Treatment with bortezomib of human CD4+ T cells preserves natural regulatory T cells and allows the emergence of a distinct suppressor T-cell population.

BACKGROUND

In vitro depletion of alloreactive T cells using the proteasome inhibitor bortezomib is a promising approach to prevent graft-versus-host disease after allogeneic stem cell transplantation. We have previously described the ability of bortezomib to selectively eliminate alloreactive T cells in a mixed leukocyte culture, preserving non-activated T cells.
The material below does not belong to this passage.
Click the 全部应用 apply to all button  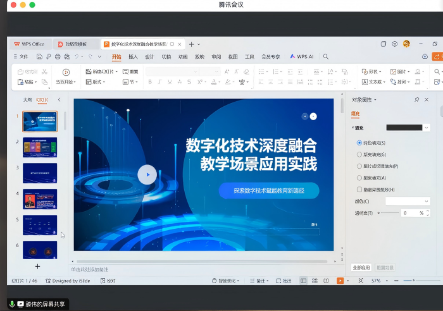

Due to the role of regulatory T cells in the control of graft versus host disease, in the current manuscript we have analyzed the effect of bortezomib in regulatory T cells.

DESIGN AND METHODS

Conventional or regulatory CD4(+) T cells were isolated with immunomagnetic microbeads based on the expression of CD4 and CD25. The effect of bortezomib on T-cell viability was analyzed by flow cytometry using 7-amino-actinomycin D staining. To investigate the possibility of obtaining an enriched regulatory T-cell population in vitro with the use of bortezomib, CD4(+) T cells were cultured during four weeks in the presence of anti-CD3 and anti-CD28 antibodies, IL-2 and bortezomib. The phenotype of these long-term cultured cells was studied, analyzing the expression of CD25, CD127 and FOXP3 by flow cytometry, and mRNA levels were determined by RT-PCR. Their suppressive capacity was assessed in co-culture experiments, analyzing proliferation and IFN-gamma and CD40L expression of stimulated responder T cells by flow cytometry.

RESULTS

We observed that naturally occurring CD4(+)CD25(+) regulatory T cells are resistant to the pro-apoptotic effect of bortezomib. Furthermore, we found that long-term culture of CD4(+) T cells in the presence of bortezomib promotes the emergence of a regulatory T-cell population that significantly inhibits proliferation, IFN-gamma production and CD40L expression among stimulated effector T cells.

CONCLUSIONS

These results reinforce the proposal of using bortezomib in the prevention of graft versus host disease and, moreover, in the generation of regulatory T-cell populations, that could be used in the treatment of multiple T-cell mediated diseases.